Barney accepted a large cognac and swished it around in his snifter. “I know you don’t drink, Berger, but are you a gambling man?”
“What did you have in mind?”
“You, me, and Larry here each write out a cheque for a thou and tack it to the bar. Come Thursday top rod takes the pot.”
“I’m an old hand, Barney. It’s more difficult than you think.”
“He’s been fly-fishing for years,” Darlene said.
“Okay. We’ve got a bet.”
Thick unyielding clouds lay overhead as the Logans waddled down the dirt track to the river laden with bug sprays and cameras and expensive-looking movie equipment. Rob lugged a portable radio and his Kleenex and a big bag of candy. Barney carried a bottle of cognac. As Darlene raised a long slender leg to sidestep off the little floating dock into their long canoe—Armand reaching out to help, his eyes on her panting bosom—Barney immediately knocked her off balance with a proprietorial whack on her bottom. “Oh, man, do I ever go for those buns!”

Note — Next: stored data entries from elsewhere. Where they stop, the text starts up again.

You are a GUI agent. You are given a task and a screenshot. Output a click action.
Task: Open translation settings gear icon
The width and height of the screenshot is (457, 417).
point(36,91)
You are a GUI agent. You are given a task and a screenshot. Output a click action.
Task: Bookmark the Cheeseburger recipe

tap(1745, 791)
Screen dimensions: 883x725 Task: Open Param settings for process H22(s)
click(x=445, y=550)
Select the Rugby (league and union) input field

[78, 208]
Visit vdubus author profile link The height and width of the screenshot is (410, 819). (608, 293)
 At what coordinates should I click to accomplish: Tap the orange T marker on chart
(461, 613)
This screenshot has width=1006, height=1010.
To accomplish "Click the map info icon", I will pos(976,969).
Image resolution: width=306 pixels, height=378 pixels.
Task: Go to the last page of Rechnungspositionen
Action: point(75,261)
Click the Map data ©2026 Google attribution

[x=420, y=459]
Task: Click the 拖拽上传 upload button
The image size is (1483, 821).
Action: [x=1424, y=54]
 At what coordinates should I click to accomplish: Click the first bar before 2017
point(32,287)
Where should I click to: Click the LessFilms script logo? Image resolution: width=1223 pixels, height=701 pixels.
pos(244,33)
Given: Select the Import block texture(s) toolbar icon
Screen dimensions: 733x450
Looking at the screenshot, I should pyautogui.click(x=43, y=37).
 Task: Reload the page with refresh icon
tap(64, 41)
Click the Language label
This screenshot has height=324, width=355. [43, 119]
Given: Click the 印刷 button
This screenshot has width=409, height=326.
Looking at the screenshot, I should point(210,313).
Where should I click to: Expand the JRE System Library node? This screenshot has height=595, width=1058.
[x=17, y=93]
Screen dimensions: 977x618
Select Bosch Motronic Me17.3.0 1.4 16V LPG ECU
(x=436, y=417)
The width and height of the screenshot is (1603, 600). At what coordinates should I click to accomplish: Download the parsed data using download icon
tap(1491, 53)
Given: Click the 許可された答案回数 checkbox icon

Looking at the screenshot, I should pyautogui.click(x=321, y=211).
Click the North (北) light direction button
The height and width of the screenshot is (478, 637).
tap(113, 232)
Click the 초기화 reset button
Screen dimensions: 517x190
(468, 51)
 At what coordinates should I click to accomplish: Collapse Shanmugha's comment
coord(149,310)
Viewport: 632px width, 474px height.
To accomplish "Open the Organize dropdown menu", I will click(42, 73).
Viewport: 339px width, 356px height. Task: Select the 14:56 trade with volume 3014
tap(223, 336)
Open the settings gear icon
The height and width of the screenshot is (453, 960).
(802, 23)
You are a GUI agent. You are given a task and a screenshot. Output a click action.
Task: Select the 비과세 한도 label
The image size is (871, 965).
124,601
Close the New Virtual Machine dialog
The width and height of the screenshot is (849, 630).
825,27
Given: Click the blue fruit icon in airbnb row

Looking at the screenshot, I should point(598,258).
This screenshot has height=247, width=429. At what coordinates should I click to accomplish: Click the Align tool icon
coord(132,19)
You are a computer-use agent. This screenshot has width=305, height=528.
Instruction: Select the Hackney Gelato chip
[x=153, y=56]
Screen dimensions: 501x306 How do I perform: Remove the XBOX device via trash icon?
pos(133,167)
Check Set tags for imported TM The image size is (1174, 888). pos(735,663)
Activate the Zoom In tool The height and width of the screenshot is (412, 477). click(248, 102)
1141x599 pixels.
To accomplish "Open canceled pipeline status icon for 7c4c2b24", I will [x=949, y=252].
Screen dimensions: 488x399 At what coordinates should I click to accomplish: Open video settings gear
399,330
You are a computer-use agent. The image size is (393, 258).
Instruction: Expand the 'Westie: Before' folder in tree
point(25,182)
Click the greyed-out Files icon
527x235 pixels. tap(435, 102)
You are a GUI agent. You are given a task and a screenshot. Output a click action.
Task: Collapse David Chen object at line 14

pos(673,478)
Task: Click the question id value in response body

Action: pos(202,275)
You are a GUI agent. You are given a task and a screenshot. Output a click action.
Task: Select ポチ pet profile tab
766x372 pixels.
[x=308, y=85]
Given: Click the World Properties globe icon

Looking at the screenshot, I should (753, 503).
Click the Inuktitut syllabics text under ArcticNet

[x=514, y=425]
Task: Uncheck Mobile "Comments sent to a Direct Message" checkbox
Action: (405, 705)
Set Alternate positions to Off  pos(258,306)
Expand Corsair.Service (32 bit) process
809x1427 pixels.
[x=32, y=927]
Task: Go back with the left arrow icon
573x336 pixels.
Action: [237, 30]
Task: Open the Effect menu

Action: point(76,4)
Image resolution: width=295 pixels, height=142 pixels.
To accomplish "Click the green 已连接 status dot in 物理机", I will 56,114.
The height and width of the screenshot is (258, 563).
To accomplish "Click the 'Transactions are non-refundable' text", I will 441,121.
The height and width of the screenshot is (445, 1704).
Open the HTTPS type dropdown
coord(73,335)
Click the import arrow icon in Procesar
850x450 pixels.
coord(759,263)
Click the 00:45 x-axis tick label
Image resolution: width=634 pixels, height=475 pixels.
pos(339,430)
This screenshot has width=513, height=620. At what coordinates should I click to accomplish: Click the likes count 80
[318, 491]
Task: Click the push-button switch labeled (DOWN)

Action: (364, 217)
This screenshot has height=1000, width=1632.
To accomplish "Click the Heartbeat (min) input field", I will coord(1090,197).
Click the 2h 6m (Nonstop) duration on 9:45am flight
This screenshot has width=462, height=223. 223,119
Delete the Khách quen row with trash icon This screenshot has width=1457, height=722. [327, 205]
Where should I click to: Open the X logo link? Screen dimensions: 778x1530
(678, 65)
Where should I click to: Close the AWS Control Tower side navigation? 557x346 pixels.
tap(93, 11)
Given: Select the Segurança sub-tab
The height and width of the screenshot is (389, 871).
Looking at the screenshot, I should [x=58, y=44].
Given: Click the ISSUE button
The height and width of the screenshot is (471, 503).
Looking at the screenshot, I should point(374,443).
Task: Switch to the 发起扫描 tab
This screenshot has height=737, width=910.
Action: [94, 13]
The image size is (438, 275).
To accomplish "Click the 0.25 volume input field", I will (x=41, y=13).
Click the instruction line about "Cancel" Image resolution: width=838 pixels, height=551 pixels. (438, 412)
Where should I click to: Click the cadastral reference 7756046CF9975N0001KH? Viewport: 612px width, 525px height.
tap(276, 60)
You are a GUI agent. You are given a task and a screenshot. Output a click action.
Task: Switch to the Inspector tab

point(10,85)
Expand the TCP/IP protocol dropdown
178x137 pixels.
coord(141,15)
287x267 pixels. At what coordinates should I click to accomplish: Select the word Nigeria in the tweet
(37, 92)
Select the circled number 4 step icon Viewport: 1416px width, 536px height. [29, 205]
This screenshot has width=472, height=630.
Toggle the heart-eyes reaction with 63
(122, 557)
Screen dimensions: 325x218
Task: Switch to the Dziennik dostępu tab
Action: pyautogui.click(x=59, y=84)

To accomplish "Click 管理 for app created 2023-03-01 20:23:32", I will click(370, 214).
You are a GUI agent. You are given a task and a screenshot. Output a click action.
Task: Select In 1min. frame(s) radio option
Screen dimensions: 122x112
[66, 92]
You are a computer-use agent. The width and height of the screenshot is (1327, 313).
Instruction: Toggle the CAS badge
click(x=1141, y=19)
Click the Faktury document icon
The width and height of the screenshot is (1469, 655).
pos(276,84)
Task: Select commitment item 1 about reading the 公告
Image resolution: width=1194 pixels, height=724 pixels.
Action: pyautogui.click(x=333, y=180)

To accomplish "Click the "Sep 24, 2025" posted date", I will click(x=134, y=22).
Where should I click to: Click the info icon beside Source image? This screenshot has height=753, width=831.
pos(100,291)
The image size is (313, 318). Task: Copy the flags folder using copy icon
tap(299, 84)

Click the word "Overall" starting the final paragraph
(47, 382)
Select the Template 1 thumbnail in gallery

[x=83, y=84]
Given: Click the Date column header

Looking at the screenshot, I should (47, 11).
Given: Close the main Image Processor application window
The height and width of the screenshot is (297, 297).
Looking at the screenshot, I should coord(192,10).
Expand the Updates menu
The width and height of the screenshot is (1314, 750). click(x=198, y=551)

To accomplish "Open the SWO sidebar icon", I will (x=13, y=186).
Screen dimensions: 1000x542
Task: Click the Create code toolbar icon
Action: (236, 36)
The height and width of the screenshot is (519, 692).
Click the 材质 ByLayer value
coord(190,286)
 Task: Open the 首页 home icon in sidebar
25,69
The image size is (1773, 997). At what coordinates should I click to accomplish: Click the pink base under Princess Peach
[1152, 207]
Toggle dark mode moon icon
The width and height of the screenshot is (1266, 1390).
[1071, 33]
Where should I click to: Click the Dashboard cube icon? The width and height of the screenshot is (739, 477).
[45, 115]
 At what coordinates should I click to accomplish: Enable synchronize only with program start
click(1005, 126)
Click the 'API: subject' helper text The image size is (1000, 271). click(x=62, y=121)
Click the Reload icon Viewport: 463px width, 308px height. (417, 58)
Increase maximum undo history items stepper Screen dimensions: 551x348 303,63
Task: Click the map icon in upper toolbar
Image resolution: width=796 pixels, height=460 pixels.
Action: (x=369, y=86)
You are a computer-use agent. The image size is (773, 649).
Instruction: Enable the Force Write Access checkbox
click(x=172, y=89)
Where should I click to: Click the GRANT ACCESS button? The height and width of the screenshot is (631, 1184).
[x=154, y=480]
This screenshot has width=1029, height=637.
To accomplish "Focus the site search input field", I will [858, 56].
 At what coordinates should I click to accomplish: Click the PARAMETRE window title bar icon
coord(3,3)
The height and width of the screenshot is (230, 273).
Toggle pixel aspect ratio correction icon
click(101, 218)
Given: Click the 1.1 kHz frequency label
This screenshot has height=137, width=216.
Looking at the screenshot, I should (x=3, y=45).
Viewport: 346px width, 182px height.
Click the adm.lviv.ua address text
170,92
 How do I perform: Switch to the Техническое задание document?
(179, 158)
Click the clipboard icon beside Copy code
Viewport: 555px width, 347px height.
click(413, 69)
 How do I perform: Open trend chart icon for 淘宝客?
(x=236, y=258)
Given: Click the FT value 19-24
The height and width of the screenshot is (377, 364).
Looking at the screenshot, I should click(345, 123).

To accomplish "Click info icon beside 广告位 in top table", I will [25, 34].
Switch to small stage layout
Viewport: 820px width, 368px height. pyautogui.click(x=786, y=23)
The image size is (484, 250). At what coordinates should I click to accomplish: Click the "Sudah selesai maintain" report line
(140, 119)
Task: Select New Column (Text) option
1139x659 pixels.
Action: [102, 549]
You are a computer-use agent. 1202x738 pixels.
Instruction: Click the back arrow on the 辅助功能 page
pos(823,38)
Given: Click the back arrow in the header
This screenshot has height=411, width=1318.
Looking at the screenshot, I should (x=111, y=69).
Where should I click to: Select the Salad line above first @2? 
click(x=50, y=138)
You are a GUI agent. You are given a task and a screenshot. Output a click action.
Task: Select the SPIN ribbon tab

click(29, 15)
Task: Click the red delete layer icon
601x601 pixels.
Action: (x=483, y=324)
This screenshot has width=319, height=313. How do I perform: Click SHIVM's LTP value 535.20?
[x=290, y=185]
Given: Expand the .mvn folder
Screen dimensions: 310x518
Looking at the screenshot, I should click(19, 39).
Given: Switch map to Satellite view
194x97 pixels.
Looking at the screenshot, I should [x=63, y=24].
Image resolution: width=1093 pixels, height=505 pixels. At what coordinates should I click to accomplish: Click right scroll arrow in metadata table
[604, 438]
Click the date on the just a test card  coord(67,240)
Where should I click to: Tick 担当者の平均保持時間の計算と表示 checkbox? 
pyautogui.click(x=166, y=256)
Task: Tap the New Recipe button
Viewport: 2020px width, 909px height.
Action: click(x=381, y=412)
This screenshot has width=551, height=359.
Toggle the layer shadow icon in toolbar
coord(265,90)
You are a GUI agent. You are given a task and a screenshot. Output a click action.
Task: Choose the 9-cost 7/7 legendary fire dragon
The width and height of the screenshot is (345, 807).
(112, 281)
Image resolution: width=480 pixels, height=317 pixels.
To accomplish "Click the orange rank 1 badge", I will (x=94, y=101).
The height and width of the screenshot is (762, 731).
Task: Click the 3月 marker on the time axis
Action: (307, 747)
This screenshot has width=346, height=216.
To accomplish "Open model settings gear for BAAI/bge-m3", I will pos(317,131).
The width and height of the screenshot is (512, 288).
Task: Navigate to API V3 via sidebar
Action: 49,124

Allowing everybody else a head start, Moses lighted a Monte Cristo and settled into his canoe with Jim.
“What can I say, Moses?”
“Don’t come this week is what you could have said.”
Over the hum of the outboards, The Rolling Stones began to ricochet off the river walls, scattering the crows. Fortunately Rob was heading a good mile downriver to the Bar Pool.
Once Jim had anchored at their first drop, out of sight of the others, Moses started out with a Silver Doctor, went to a Green Highlander and then a Muddler without getting anything to rise. Things were no better on the second drop. On the third drop they saw a big salmon roll and another leap, maybe thirty feet out. Moses laid every fly he could think of over their heads, but they weren’t taking. Then there came a hollering and a squealing from the Fence Pool. “It’s probably only a grilse they got,” Jim said.